IκBα and IκBα/NF-κB complexes are retained in the cytoplasm through interaction with a novel partner, RasGAP SH3-binding protein 2

I kappaB alpha inhibits the transcriptional activity of NF-kappaB both in the cytoplasm by preventing the nuclear translocation of NF-kappaB and in the nucleus where it dissociates NF-kappaB from DNA and transports it back to the cytoplasm, Cytoplasmic localization of inactive NF-kappaB/I kappaB alpha complexes is controlled by mutual masking of nuclear import sequences of NF-kappaB p65 and I kappaB alpha and active CRM1-mediated nuclear export. Here, we describe an additional mechanism accounting for the cytoplasmic anchoring of I kappaB alpha or NF-kappaB/I kappaB alpha complexes. The N-terminal domain of I kappaB alpha contains a sequence responsible for the cytoplasmic retention of I kappaB alpha that is specifically recognized by G3BP2, a cytoplasmic protein that interacts with both IKB alpha and I kappaB alpha /NF-kappaB complexes. G3BP2 is composed of an N-terminal domain homologous to the NTF2 protein, followed by an acidic domain sufficient for the interaction with the I kappaB alpha cytoplasmic retention sequence, a region containing five PXXP motifs and a C-terminal domain containing RNA-binding motifs.
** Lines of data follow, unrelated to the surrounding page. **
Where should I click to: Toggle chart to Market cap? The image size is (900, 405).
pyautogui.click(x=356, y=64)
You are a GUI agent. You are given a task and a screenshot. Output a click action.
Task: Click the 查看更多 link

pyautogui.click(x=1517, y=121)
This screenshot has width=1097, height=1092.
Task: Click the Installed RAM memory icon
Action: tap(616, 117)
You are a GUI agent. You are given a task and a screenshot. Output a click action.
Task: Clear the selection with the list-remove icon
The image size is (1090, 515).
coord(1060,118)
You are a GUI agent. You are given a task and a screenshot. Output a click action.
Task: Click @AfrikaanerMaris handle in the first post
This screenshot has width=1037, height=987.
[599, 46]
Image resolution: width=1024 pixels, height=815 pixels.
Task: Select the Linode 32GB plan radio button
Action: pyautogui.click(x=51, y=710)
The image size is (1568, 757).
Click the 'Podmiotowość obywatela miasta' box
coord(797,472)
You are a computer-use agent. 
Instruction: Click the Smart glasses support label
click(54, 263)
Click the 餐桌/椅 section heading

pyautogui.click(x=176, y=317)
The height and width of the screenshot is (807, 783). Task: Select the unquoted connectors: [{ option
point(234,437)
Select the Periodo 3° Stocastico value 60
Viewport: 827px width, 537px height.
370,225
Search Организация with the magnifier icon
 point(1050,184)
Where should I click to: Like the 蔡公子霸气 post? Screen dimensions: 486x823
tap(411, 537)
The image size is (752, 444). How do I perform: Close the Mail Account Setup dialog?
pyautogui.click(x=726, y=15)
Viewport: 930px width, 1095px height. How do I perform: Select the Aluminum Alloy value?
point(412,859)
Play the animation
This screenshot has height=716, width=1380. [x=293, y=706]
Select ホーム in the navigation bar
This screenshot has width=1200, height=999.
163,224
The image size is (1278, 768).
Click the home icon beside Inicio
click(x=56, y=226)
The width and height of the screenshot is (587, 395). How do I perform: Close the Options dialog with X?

Overexpression of G3BP2 directly promotes retention of I kappaB alpha in the cytoplasm, indicating that subcellular distribution of I kappaB alpha and NF-kappaB/I kappaB alpha complexes likely results from a equilibrium between nuclear import, nuclear export, and cytoplasmic retention. The molecular organization of G3BP2 suggests that this putative scaffold protein might connect the NF-kappaB signal transduction cascade with cellular functions such as nuclear transport or RNA metabolism.